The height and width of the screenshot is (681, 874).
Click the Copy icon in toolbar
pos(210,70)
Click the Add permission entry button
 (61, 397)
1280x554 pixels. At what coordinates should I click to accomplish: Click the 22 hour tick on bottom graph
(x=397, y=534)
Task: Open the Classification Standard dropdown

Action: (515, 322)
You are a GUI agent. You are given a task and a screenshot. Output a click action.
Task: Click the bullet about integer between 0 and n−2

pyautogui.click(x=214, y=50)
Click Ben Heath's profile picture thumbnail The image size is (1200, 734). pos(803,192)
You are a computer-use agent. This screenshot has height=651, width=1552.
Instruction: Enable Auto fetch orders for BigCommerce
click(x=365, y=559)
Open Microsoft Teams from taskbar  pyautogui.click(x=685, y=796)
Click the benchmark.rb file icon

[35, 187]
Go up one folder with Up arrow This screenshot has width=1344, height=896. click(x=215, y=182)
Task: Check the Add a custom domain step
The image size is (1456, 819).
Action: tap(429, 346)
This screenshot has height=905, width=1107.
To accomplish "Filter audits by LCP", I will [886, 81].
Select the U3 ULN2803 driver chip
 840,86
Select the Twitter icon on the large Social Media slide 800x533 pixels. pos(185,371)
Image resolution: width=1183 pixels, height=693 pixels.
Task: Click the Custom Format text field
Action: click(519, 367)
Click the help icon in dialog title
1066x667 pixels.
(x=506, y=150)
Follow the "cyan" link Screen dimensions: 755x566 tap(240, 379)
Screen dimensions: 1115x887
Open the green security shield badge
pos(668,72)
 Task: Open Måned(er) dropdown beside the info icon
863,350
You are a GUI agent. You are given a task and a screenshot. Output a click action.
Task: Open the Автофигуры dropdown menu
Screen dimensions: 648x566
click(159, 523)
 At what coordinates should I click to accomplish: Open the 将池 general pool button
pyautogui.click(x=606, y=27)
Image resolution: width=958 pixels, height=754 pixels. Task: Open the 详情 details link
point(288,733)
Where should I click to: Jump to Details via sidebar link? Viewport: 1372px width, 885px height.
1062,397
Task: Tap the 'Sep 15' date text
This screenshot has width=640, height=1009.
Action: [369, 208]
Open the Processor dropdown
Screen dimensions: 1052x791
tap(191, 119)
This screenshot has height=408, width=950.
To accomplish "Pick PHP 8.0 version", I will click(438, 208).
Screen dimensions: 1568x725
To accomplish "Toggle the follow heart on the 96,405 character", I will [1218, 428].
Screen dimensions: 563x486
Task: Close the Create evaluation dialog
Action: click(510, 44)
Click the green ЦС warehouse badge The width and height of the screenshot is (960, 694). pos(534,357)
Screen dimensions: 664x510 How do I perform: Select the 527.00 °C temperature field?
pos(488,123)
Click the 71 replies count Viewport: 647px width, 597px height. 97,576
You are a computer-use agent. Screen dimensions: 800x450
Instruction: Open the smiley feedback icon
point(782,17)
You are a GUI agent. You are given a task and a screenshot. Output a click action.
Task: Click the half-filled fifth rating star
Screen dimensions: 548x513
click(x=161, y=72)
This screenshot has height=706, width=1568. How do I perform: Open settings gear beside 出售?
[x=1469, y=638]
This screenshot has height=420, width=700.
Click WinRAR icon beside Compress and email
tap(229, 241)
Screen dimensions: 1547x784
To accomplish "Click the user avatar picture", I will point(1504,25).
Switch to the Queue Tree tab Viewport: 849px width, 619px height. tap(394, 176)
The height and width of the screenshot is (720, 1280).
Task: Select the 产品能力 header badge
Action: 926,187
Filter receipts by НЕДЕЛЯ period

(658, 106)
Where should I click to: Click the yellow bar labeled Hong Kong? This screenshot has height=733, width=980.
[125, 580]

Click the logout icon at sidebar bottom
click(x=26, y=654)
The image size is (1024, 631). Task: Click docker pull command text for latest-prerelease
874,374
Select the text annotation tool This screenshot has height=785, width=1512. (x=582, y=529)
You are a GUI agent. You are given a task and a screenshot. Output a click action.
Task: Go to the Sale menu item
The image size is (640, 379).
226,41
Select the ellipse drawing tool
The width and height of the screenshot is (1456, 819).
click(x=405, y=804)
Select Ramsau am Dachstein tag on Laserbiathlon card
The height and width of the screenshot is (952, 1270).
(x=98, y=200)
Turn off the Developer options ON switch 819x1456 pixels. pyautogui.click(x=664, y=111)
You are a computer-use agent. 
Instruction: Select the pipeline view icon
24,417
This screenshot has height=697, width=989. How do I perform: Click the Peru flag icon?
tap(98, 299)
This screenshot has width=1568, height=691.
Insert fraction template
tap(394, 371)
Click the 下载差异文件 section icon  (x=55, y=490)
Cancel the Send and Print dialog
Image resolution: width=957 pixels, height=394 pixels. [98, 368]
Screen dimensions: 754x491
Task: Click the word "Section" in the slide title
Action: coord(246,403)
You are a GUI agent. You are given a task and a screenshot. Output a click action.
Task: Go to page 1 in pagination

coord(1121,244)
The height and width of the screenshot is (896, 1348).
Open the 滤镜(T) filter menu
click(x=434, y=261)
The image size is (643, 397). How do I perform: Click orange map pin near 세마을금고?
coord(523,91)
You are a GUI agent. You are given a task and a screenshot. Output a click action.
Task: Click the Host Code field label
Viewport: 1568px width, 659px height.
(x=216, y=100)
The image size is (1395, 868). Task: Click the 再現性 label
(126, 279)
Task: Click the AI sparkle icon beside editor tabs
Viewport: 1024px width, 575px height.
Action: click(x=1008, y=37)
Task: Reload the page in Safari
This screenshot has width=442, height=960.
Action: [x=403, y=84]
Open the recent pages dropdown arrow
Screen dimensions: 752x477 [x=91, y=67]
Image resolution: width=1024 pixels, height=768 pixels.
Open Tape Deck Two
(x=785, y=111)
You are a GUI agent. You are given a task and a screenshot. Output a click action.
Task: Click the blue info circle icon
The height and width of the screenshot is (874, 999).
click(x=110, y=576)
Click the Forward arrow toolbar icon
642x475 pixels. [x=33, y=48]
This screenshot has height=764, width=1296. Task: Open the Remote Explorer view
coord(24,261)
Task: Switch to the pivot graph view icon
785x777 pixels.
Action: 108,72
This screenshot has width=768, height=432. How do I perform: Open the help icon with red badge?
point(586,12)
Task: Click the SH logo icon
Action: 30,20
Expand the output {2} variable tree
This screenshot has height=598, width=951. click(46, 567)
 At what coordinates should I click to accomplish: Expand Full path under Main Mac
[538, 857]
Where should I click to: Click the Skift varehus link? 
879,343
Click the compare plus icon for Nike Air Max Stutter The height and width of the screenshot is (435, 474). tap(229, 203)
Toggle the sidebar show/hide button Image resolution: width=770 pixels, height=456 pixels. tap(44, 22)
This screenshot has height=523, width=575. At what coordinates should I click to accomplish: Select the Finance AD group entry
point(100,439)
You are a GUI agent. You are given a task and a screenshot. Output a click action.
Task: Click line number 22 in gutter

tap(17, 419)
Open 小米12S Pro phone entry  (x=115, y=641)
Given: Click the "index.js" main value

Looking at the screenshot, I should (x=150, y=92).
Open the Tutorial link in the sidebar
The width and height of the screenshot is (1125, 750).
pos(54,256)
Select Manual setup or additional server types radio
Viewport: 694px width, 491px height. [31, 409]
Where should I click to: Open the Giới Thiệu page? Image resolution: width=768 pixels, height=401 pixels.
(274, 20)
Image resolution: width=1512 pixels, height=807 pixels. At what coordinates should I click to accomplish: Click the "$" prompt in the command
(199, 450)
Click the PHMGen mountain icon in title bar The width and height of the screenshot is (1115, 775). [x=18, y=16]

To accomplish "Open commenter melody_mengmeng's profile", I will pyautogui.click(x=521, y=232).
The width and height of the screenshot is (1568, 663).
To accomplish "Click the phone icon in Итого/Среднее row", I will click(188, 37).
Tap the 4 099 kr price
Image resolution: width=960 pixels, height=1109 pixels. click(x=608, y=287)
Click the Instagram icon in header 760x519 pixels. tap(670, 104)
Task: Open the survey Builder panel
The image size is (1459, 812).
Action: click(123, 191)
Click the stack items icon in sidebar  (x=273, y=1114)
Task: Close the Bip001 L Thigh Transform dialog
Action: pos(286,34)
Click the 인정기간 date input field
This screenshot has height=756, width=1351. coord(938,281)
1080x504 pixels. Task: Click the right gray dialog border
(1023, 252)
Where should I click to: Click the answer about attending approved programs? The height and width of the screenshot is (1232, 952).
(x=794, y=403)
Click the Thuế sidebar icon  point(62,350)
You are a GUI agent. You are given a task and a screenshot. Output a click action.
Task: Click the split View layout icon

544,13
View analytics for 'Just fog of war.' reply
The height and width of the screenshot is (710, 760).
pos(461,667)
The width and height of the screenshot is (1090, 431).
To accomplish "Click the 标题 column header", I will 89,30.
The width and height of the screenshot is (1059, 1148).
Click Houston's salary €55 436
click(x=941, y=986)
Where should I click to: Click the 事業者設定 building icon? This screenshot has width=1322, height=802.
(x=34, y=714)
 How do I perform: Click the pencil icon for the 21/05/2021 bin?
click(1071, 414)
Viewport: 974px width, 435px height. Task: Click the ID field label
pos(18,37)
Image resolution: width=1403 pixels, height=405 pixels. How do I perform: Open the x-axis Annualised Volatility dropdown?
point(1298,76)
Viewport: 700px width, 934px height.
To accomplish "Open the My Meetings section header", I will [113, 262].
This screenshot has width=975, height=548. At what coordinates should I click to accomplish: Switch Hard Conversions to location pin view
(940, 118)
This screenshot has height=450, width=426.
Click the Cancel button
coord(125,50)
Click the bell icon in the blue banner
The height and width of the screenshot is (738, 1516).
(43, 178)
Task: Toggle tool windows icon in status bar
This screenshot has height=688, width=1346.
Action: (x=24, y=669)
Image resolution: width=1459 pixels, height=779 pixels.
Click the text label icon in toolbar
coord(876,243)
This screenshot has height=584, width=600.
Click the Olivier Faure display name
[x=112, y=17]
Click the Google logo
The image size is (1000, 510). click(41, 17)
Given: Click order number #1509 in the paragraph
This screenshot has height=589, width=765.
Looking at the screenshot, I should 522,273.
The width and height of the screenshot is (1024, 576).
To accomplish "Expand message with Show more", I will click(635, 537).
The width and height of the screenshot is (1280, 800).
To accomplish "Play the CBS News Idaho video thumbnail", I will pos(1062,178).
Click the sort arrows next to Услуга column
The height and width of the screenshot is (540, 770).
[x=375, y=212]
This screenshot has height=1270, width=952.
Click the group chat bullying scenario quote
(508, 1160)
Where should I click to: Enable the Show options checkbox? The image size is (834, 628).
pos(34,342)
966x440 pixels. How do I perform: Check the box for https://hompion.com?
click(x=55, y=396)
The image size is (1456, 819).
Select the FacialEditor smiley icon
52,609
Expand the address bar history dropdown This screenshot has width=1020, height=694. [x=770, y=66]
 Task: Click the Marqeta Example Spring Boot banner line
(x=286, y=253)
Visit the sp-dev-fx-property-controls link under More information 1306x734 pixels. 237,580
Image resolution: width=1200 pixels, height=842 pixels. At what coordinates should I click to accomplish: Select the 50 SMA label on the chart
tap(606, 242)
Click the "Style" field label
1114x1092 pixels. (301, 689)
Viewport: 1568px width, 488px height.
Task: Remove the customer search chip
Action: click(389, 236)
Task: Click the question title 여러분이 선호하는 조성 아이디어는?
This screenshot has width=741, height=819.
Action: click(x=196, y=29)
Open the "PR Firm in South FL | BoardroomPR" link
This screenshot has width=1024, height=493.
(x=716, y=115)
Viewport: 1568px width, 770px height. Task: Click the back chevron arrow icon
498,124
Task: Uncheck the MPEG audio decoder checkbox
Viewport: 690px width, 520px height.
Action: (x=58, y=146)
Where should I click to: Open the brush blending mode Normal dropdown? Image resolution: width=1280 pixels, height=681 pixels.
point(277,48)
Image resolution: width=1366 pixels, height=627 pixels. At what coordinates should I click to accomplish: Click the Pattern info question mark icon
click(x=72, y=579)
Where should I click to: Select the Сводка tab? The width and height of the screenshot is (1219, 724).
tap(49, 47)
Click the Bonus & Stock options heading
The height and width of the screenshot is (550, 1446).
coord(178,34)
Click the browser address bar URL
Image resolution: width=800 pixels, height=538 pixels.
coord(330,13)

_ _ _

(What you should do) Give again, word for word, every line of the listing above from the one with "Viewport: 700px width, 934px height." to the one with "This screenshot has height=450, width=426.", both inclusive, and nothing beyond them.

(Solved problem)
Viewport: 700px width, 934px height.
To accomplish "Open the My Meetings section header", I will [113, 262].
This screenshot has width=975, height=548. At what coordinates should I click to accomplish: Switch Hard Conversions to location pin view
(940, 118)
This screenshot has height=450, width=426.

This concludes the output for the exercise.